-- BEGIN LISTED RECORDS --

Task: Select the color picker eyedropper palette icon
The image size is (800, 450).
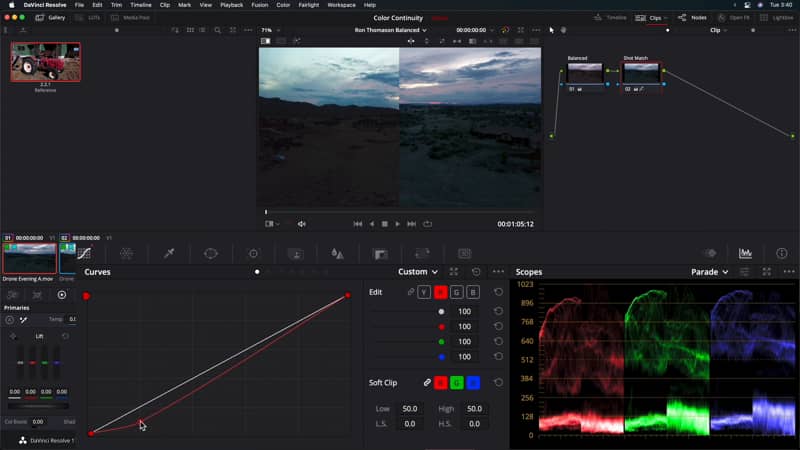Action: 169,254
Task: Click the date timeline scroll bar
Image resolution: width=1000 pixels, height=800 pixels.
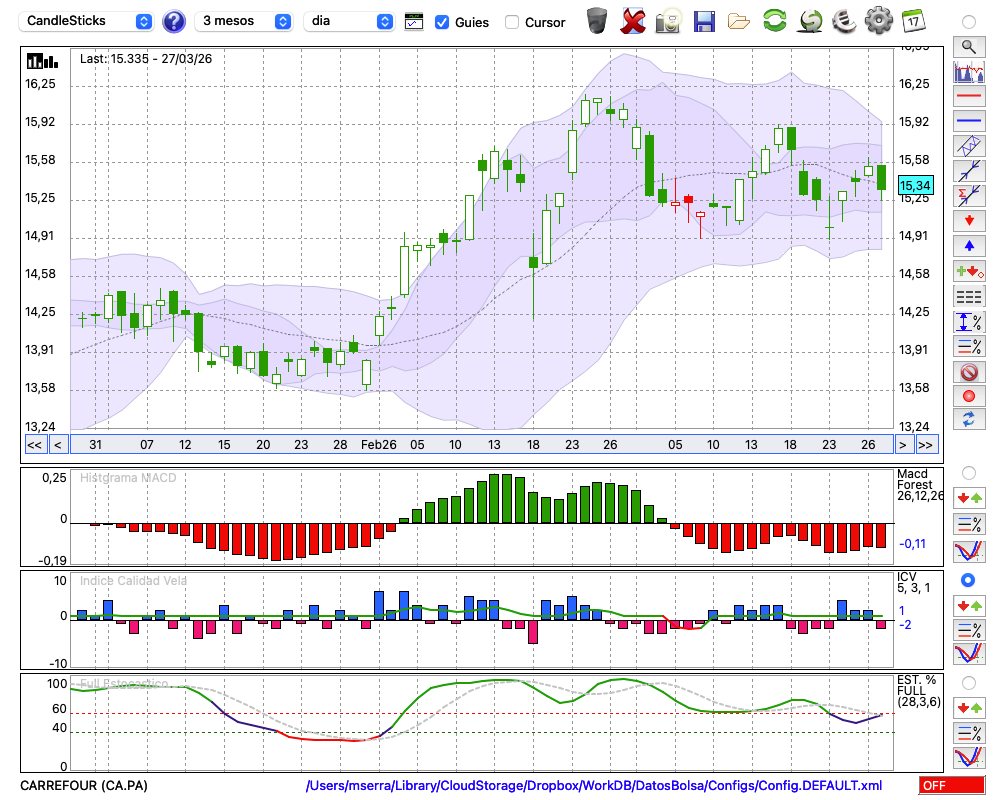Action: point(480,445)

-- END LISTED RECORDS --

• REQUIRED TASK: Copy out all of the data above word for word, but leave out the pictures.

• COMPLETED EXERCISE:
Task: Select the color picker eyedropper palette icon
The image size is (800, 450).
Action: 169,254
Task: Click the date timeline scroll bar
Image resolution: width=1000 pixels, height=800 pixels.
Action: point(480,445)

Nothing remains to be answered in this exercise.